Testo fornito:
• • • • • • •

Gaffuri, Ginestra, Carollo e Pettiti sotto il podio delle premiazioni del campionato italiano élite 2025 © Swatt Club
L'Artiglio di Gaviglio

Lo Swatt Club non salverà il ciclismo italiano. Ma intanto, che sveglia gli ha dato!

Il clamoroso successo di Filippo Conca alla prova tricolore ha messo a nudo tutti i limiti di un movimento nel quale, oltre alla qualità, mancano proprio corridori e squadre abituati a correre per vincere

01.07.2025 16:15

Il calcio italiano è in crisi perché mancano risorse economiche, progetti, campioni e perché pure i praticanti, nonostante numeri ancora imponenti, iniziano a diminuire. Anche il ciclismo italiano è in crisi perché mancano risorse economiche, progetti, campioni e (qui sì, drammaticamente) praticanti. 

Pochi interpreti e poca fantasia  

Ma c'è dell'altro che accomuna queste due crisi: la mancanza di fantasia e di propensione a gareggiare per vincere. Come nel calcio mancano, ormai, i giocatori capaci di saltare l'uomo con regolarità, così nel nostro ciclismo mancano i corridori capaci di improvvisare, sparigliare le carte con un attacco da lontano o comunque fuori dagli schemi. Nel calcio si insegnano la costruzione dal basso e il possesso palla che però, spesso, rimane fine a sé stesso, senza la giocata che apre la difesa avversaria e manda l'attaccante in rete. E nel ciclismo si insegna a tenere cucita la corsa: a tirare, tirare, tirare, avendo spesso come unico piano quello di portare il proprio capitano a giocarsela nel finale, che sia in volata o sull'ultima salita. È molto raro vedere un’ammiraglia discostarsi da questo copione, e pazienza se altre squadre hanno finalizzatori più forti. Anche se gli esempi di come si possa interpretare diversamente una corsa in bicicletta, nel ciclismo contemporaneo, sono quasi all'ordine del giorno, grazie ai Pogačar, agli Evenepoel, ai Van der Poel e non solo.

• • • • • • •

Compiti da svolgere:
#1 Traduci in inglese questa frase dell'articolo sul ciclismo italiano: "Il calcio italiano è in crisi perché mancano risorse economiche, progetti, campioni e perché pure i praticanti, nonostante numeri ancora imponenti, iniziano a diminuire."
#2 Nell'articolo sul ciclismo italiano, chi ha ottenuto il clamoroso successo alla prova tricolore?
#3 Riprendi l'articolo sul ciclismo italiano e proseguilo a partire dalla sua ultima frase.

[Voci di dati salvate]
• • • • • • •

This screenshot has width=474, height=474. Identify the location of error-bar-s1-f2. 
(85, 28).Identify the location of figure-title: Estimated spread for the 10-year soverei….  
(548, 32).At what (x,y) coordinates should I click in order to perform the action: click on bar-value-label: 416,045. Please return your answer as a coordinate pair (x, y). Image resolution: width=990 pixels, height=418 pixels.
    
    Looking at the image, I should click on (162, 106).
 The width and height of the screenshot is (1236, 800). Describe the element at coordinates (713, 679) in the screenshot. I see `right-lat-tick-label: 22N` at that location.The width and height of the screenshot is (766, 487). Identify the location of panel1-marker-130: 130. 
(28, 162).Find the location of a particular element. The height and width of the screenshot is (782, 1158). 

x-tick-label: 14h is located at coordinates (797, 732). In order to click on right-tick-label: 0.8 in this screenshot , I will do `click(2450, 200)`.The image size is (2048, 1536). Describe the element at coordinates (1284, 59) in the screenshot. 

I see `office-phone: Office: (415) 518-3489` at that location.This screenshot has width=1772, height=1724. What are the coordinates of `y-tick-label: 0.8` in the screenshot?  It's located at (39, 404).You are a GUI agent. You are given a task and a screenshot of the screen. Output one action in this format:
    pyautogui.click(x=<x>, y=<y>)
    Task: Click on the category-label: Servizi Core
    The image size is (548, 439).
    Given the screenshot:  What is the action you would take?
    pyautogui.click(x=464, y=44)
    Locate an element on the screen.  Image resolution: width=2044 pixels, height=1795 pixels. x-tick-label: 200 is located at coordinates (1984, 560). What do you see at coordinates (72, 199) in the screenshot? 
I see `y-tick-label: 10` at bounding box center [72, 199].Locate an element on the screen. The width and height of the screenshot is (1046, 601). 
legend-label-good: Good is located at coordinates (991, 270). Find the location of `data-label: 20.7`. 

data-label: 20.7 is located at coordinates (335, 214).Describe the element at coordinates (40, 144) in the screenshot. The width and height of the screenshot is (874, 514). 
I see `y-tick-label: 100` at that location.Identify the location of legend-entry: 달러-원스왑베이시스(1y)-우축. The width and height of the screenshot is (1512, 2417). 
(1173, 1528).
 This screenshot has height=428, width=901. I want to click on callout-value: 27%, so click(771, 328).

• • • • • • •

Risposte ai compiti:
#1 Italian soccer is in crisis because financial resources, projects, and champions are lacking, and because even its participants, despite still-impressive numbers, are beginning to decline.

#2 Filippo Conca.

#3
Tadej Pogacar trionfa alla Strade Bianche 2025 ©La Presse
Tadej Pogacar trionfa alla Strade Bianche 2025 ©La Presse

Certo, direte voi, facile correre all'attacco se si è dei fenomeni, mentre ai comuni mortali spesso non resta altra soluzione che correre di rimessa, E però è innegabile che, sulla scia di quanto fatto dai grandi campioni di questo tempo, anche altri interpreti dal pedigree meno blasonato ci abbiano ormai abituato a corse molto più battagliate e imprevedibili rispetto al recente passato. 

In Italia meno. E anzi, il dramma delle squadre di casa nostra è che sempre più raramente le vediamo anche soltanto provare a “fare la corsa”, fosse pure in modo conservativo. Sempre più spesso, infatti, ci si accontenta di correre per “far vedere la maglia”, puntando cioè ad entrare nelle fughe della prima ora, quelle che di solito hanno poche se non addirittura nessuna possibilità di arrivare. Con il paradosso di dedicare molta più attenzione alle prime battute di una corsa – gara in linea o a tappe che sia – che non a quelle finali, nelle quali la differenza tra la vittoria e la sconfitta passa spesso per pochi, piccoli dettagli, e per decisioni da prendere necessariamente nel giro di qualche secondo.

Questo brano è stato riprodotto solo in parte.